Like in her postdoc at the ETH, Hondele, who now heads her own working group, focuses on a particular class of enzymes frequently found in membraneless organelles, the so-called DEAD-box ATPases. Within the membraneless organelles, these enzymes are often found together with specific nucleic acids, for example messenger RNAs, which contain the blueprints for new components within the cell. The ATPases appear to play a key role, not only in RNA processing, but also in the formation and regulation of condensates and membraneless organelles. DEAD-box ATPases are present in all living beings, from bacteria to humans, but the precise functions of many of these enzymes – like that of the membraneless organelles themselves – remain a mystery.

That is their theory, at least. "Maybe the RNA is processed there. But the formation of the compartments might simply be a response to stress with no specific function. Or maybe surplus components are stored there," says Hondele. Membraneless organelles also appear to play a role in neurodegenerative diseases, such as ALS and Alzheimer's disease.

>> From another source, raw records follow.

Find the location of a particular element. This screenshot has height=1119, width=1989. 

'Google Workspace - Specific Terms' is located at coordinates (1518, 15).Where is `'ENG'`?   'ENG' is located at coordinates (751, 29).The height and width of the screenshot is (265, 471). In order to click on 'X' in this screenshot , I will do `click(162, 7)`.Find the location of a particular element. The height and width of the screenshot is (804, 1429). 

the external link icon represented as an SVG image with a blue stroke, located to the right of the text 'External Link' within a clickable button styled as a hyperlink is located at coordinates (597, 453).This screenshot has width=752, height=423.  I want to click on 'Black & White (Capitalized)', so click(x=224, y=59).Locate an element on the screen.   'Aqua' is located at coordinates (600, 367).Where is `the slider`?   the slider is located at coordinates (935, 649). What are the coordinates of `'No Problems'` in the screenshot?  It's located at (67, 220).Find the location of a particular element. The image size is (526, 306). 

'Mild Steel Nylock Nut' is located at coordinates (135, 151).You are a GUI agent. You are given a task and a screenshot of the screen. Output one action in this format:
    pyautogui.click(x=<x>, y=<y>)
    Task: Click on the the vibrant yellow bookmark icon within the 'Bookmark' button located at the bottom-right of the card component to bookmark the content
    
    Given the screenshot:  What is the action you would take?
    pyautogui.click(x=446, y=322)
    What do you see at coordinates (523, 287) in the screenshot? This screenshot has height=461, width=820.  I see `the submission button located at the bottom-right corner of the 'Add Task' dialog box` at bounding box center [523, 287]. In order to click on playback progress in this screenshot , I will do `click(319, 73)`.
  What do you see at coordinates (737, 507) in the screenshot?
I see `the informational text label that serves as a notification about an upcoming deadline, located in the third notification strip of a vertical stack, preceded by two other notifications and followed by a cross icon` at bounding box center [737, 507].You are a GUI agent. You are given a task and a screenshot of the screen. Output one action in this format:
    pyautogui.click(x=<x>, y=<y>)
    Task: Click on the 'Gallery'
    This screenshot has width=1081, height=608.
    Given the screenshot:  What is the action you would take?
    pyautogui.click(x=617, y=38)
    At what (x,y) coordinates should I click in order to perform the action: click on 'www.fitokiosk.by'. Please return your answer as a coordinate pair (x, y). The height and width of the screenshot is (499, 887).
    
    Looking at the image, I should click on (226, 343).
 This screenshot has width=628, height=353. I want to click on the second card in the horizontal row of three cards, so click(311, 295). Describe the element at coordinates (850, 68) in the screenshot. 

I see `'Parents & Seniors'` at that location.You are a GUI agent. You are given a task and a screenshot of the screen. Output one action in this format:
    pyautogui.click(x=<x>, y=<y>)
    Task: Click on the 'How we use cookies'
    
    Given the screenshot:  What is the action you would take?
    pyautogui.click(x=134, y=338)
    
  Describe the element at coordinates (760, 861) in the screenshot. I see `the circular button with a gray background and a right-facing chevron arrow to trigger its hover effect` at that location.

It is on her short trips to the mountains with her partner or friends – climbing in summer or skiing in winter – that Hondele finds the time to meditate on these kinds of questions. Does she have the same sense of ambition in the mountains as she does in her research? She takes a moment to consider the question. Not really. Sure, she has summitted a 6000-meter peak in Kyrgyzstan, but normally, while she is hanging from the face of an enormous cliff, her main ambition is to clear her mind. "Often, you have a whole day just to think. And sooner or later, along comes an idea about how it all might fit together."

Maria Hondele was born in 1981 and studied pre-clinical medicine and biochemistry at the University of Regensburg. After earning her doctorate at the European Molecular Biology Laboratory (EMBL) in Heidelberg and LMU München, she spent six years as a postdoctoral researcher at ETH Zürich. Since September 2020, she has been Assistant Professor of Biochemistry at the Biozentrum of the University of Basel.